Loopable, a Brisbane startup that connects hospitality venues with urban farms through a digitally managed food-scrap collection network, closed a $2 million seed round on June 27 — its second raise in 18 months and the largest yet for a Queensland circular-economy company at this stage of growth. The funding came from Brisbane-based venture firm River City Labs Ventures and two Sydney-based impact funds, according to documents filed with ASIC.
The timing matters. Across Australia, the economics of organic waste diversion are shifting fast. Landfill levies in Queensland rose to $85 per tonne on 1 July, up from $75 the year before, making cheap disposal of food scraps genuinely painful for restaurant groups. At the same time, demand for finished compost and biochar from Southeast Queensland's expanding peri-urban farm belt — stretching from Redland City through to the Lockyer Valley — has pushed gate prices for premium compost above $180 per cubic metre, roughly double what the same product fetched in 2022.
Loopable's founder, a 34-year-old agronomist who spent three years working on soil-health programs in the Northern Territory before moving to Brisbane in 2021, runs the operation from a leased space in the Boundary Street industrial pocket of West End, about two kilometres from the CBD. The company uses a proprietary routing algorithm to schedule collections from roughly 140 hospitality clients — including venues along Fish Lane and several hotels in South Bank — and delivers the organic material to six partner farms, where it's processed into saleable compost and returned, in some cases, as fresh produce to the same kitchens that generated the scraps.
How Brisbane's Innovation Infrastructure Helped
The company's growth trajectory is inseparable from Brisbane's thickening startup support layer. Loopable ran through the River City Labs accelerator program in 2024, a 14-week cohort based at the Fortitude Valley tech precinct on McLachlan Street. It then took a desk at the Queensland University of Technology's The Precinct on Musk Avenue in Kelvin Grove, where it accessed the university's agri-food research network and connected with the Queensland Department of Agriculture's commercialisation team. QUT's commercialisation office confirmed it has assisted more than 60 startups through formal agreements since 2023.

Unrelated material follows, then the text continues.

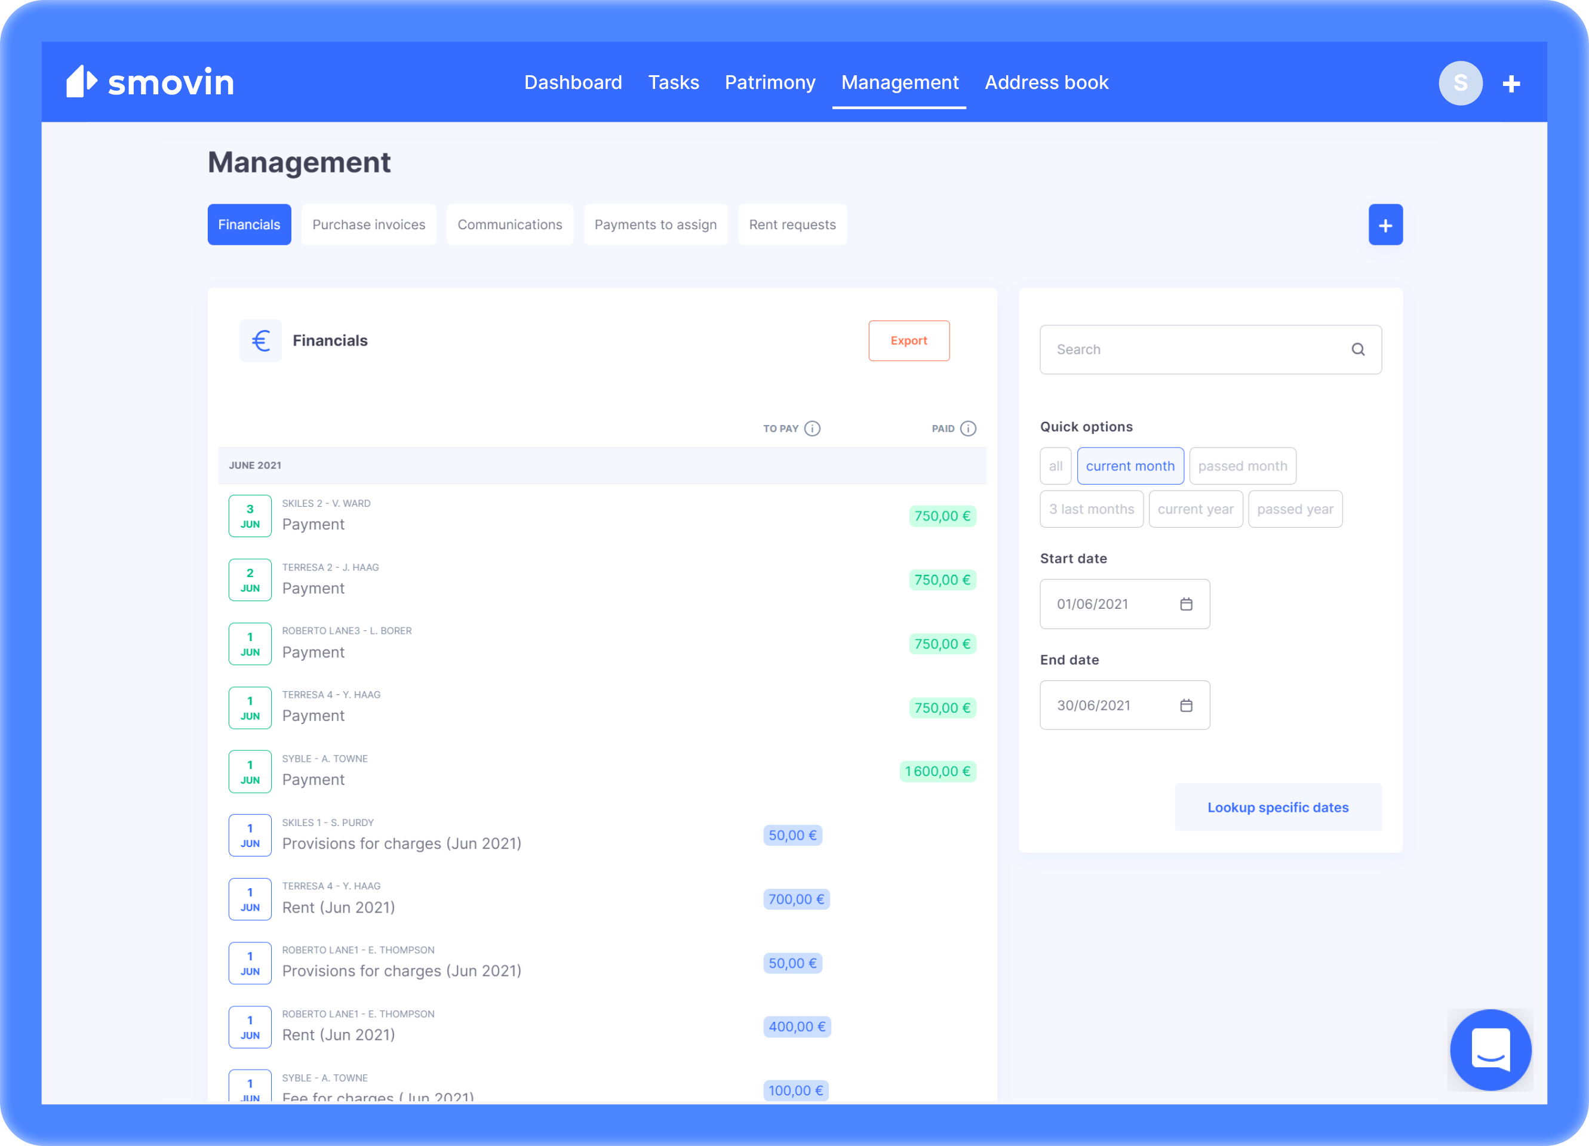Select the current month quick option

pos(1129,466)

Brisbane City Council's Smart City Office, which administers the $10 million Brisbane Innovation Fund, listed circular-economy ventures among its priority categories for the 2025-26 funding cycle. Loopable received a $120,000 feasibility grant from that fund in late 2024 to model a city-wide organic waste network — work that, the company says, directly underpinned the pitch that secured this month's seed round.

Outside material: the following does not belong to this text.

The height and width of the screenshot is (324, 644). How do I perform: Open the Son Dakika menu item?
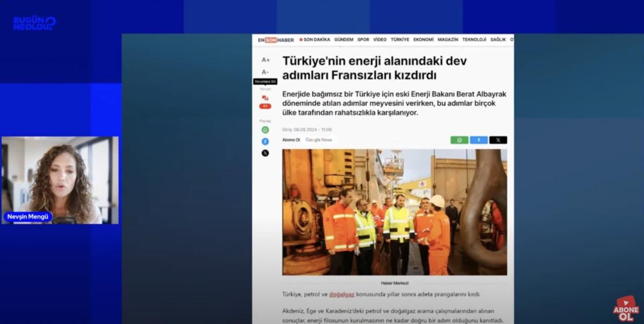click(314, 40)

What the Money Buys — and What Comes Next
The $2 million raise is earmarked for three things: a second operations hub, likely in the Northgate industrial corridor near the future Breakfast Creek green bridge precinct; hiring six full-time collection drivers and two data analysts by September; and integrating the routing platform with the Queensland Government's food waste registry, which becomes mandatory for venues with more than 50 seats under state regulations taking effect in January 2027.
That regulatory deadline is the real accelerant here. Hundreds of Brisbane restaurants and catering businesses face compliance obligations in under six months, and most have no established diversion pathway. Loopable is already fielding inbound inquiries from venue groups it hasn't approached, according to a company spokesperson who confirmed the interest but declined to name clients ahead of signed agreements.
For other founders watching this space, the Loopable story carries a practical lesson: the combination of Brisbane's maturing VC ecosystem, accessible university partnerships and a council innovation fund willing to back unfashionable sectors — organics, not artificial intelligence — can get a capital-light business to seed stage without leaving Queensland. River City Labs Ventures is accepting expressions of interest from circular-economy startups for its next cohort, with applications closing on 31 August.